October 11, 2013 § Leave a comment
This recipe is adapted from Banana-Pecan Pancakes in Paleo Indulgences by Tammy Credicott. Tammy’s recipe looks delicious, but I’m not a fan of nuts in pancakes, so I changed the proportions a bit to leave out the pecans.
Makes 2 servings
1 very ripe banana
1/4 teaspoon baking soda
1 teaspoon vanilla extract
1/4 cup coconut flour
In a medium bowl with a pour spout, mash the banana well. Sprinkle the baking soda over the banana and mix them together.
Add the eggs and vanilla to the banana and mix well. Now it’s time to get out the whisk. Add the coconut flour and whisk the batter until no coconut flour lumps remain. If the batter is too thick, slowly whisk in water until it reaches the desired consistency.
In a non-stick skillet preheated to medium, drop 1/2 teaspoon of coconut oil. Pour a small amount of batter into the oil to create pancakes. This batter does not bubble up and hold together the way most pancake batters do, so it’s a lot easier to handle if the pancakes are small. Once the first side is browned, flip pancakes over to cook the other side, then remove to a plate.

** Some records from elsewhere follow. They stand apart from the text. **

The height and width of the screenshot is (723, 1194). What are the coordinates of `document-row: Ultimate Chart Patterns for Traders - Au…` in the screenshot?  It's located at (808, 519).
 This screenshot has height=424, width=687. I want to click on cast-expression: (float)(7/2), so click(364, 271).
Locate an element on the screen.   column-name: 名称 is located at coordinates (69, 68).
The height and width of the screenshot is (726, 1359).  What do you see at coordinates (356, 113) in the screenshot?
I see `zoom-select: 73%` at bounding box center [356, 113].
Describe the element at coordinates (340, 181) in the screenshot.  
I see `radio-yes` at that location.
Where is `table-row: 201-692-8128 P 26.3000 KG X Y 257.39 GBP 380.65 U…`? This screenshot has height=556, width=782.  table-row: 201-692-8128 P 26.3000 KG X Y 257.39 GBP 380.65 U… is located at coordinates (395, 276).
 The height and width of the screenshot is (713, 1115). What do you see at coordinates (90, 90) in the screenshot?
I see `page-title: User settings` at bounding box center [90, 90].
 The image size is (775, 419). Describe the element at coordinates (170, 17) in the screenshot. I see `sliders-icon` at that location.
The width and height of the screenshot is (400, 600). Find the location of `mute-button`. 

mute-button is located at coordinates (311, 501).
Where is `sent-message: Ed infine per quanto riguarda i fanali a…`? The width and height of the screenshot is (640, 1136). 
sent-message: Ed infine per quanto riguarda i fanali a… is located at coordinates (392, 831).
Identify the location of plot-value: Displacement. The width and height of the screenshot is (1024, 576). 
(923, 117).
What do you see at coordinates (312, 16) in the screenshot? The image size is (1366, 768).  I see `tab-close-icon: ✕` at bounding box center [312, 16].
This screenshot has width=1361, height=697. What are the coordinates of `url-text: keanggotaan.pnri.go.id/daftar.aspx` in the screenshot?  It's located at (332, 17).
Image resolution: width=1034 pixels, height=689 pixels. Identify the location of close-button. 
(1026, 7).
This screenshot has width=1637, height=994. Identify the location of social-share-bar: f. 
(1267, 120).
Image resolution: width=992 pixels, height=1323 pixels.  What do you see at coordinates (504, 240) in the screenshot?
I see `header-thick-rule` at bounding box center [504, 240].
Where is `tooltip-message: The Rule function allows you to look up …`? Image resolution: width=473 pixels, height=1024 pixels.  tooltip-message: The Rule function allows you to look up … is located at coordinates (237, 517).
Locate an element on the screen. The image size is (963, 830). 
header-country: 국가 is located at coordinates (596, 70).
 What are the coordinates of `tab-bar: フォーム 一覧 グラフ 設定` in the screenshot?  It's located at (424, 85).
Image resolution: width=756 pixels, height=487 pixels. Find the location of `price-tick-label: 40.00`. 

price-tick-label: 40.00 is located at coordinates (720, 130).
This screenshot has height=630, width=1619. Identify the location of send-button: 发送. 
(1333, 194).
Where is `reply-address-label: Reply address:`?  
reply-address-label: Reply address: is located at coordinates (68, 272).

These are fabulous with cinnamon, but I don’t like adding it to the batter because it makes the pancakes look burned, which makes it difficult to judge whether they’re done. Instead, I like to make cinnamon butter to dip the pancakes in. For this melt 2 tablespoons of butter, stir in 1/2 teaspoon of cinnamon, and add sweetener to taste.
Low carb: use splenda to sweeten the butter.
Paleo: use grade B maple syrup to sweeten the butter (ghee).